## Texte source:
+===+

Léo Desaivre par Emile Breuillac – 1916

Messieurs,

Tous vous savez le triste événement que j’ai mission d’annoncer à cette séance. Le plus laborieux, j’ajoute le plus érudit et celui qui produisait le plus parmi nous est mort. Les obsèques de M. Léo Desaivre ont eu lieu le mercredi 31 mai.
Aussi modeste que réellement savant, notre collègue désira de la simplicité jusqu’à la fin. Il demanda qu’aucun discours ne fût prononcé sur sa tombe. Je l’ai regretté comme président de notre Société. En qualité d’ami, j’éprouvai une privation. Tant de choses étaient à dire pour rappeler à nous tous qui le fréquentions et qui souvent puisions à son érudition, aussi pour apprendre aux autres que l’histoire poitevine perdait un travailleur fervent et consciencieux.
Est-il besoin, après les articles de la presse régionale, de redire que le docteur Desaivre appartenait à une vieille famille du Poitou ? Son grand-père avait été avocat au parlement. Son père, notaire à Champdeniers, y exerçait cette honorable profession avec le tact et la dignité qui lui créèrent une notoriété respectée dans le canton tout entier. Conseiller d’arrondissement, il était l’ami et le confident de ses électeurs.
Lorsque Léo Desaivre eut terminé ses études dans cet ancien collège de Niort, que plusieurs d’entre nous entrevoient dans leurs souvenirs d’enfance, avec ses vieux bâtiments à l’aspect tassé par les années, sa cour d’entrée toujours quelque peu herbeuse où résonnait la vieille cloche au son fatigué d’avoir tant sonné pour les jeunes génération. Léo Desaivre, dis-je, se rendit faire ses études de médecine à Paris. C’est à cette époque que visitant son compatriote Tribert, il eut l’occasion de connaître Daniel Stern (la comtesse d’Agoult).

+===+

## Activités:
1. Les affirmations (a), (b) et (c) concordent-elles avec l'éloge de Léo Desaivre ? Répondez par oui ou non et citez les mots décisifs du texte.
(a) Les obsèques de Léo Desaivre ont eu lieu un mercredi.
(b) Un discours fut prononcé sur sa tombe.
(c) Son père était notaire à Niort.
2. Répondez brièvement à ces questions sur l'éloge de Léo Desaivre.
(a) Quelle profession exerçait son grand-père ?
(b) Dans quelle ville fit-il ses études de médecine ?
(c) Quel compatriote visitait-il lorsqu'il connut Daniel Stern ?
3. Reprenez l'éloge de Léo Desaivre après sa dernière phrase et poursuivez-le.

## Informations fournies:
+===+

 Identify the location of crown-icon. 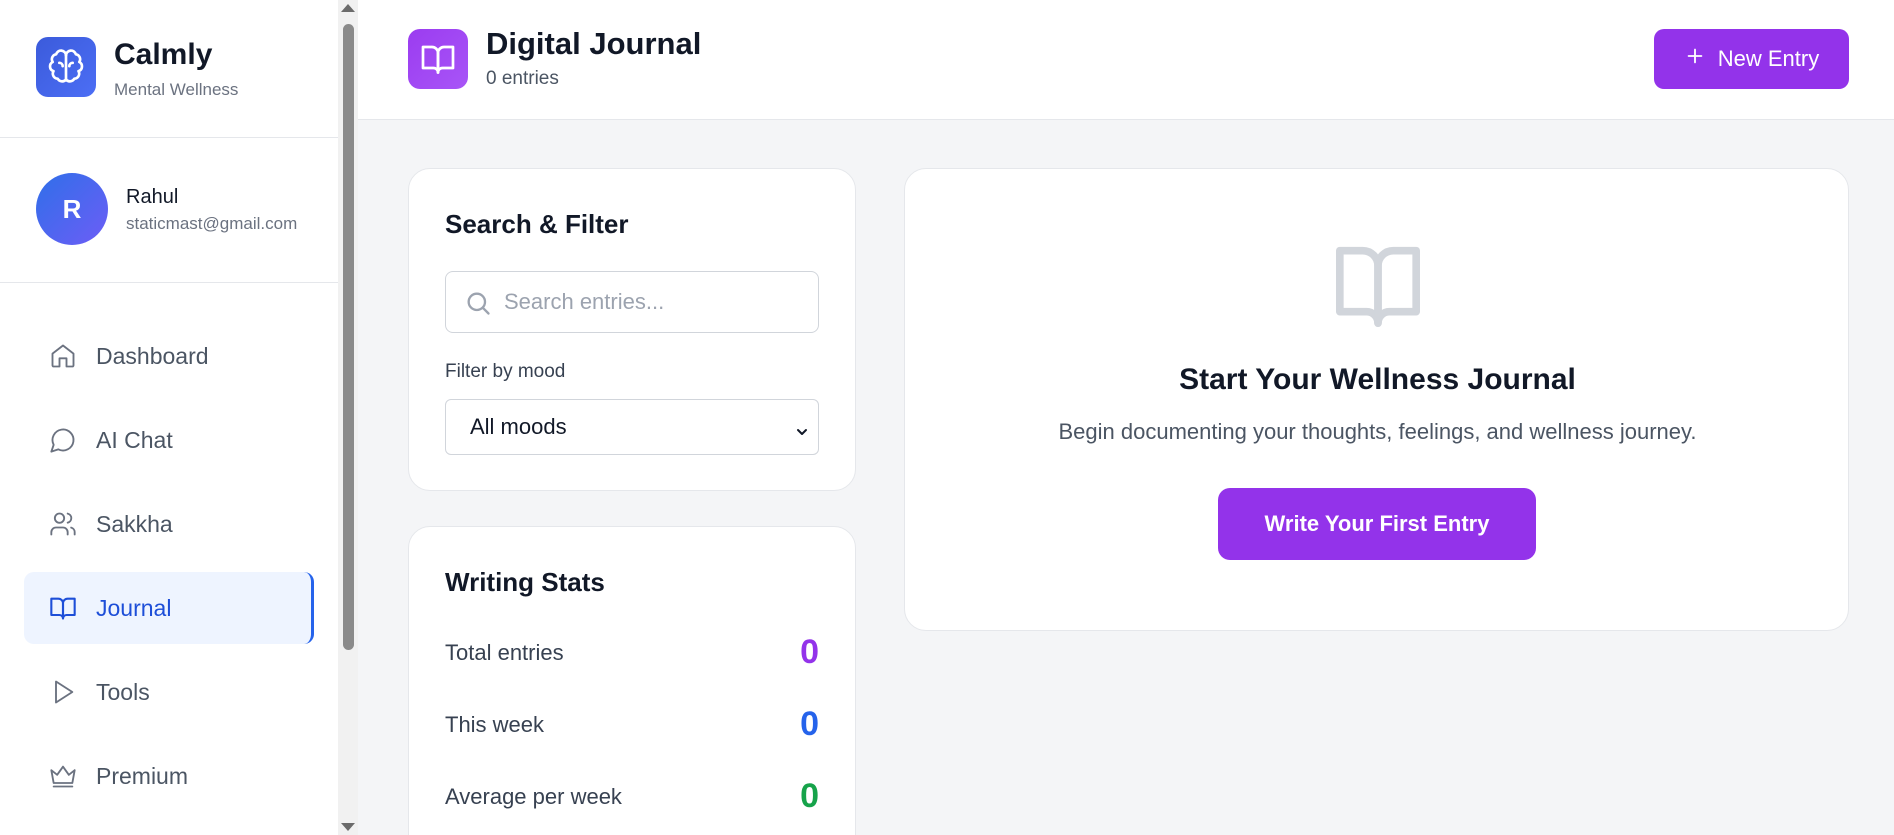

+===+

## Résultats dans l'ordre:
1.
(a) Oui : « Les obsèques de M. Léo Desaivre ont eu lieu le mercredi 31 mai. »
(b) Non : « Il demanda qu’aucun discours ne fût prononcé sur sa tombe. »
(c) Non : « Son père, notaire à Champdeniers »

2.
(a) Avocat au parlement.
(b) À Paris.
(c) Tribert.

3.
Installé docteur-médecin à Champdeniers, il s’y fit promptement une clientèle qu’entretenaient sa science et de nombreuses sympathies. Un brave cœur généreux, toujours porté vers des services à rendre.
Durant la guerre de 1870-71, notre collègue accomplit son devoir de bon français comme capitaine de mobiles. Au retour, les habitants de Champdeniers lui confièrent la mairie. Quelques années plus tard, il vint siéger au Conseil d’arrondissement, puis au Conseil Général où il resta représentant de son canton jusqu’en 1895.
Mais depuis assez longtemps déjà, après son mariage avec Melle Savin-Larclause, issue elle aussi d’une ancienne famille qui avait, à Fontenay-le-Comte trouvé dans le notariat une réputation exemplaire, Léo Desaivre était venu habiter Niort et Saint-Maxire. Une surdité précoce l’avait contraint d’abandonner l’exercice de la médecine. Les recherches historiques, les études des traditions devinrent désormais la principale occupation de sa vie.Toujours en quête des faits et gestes du passé il publia beaucoup.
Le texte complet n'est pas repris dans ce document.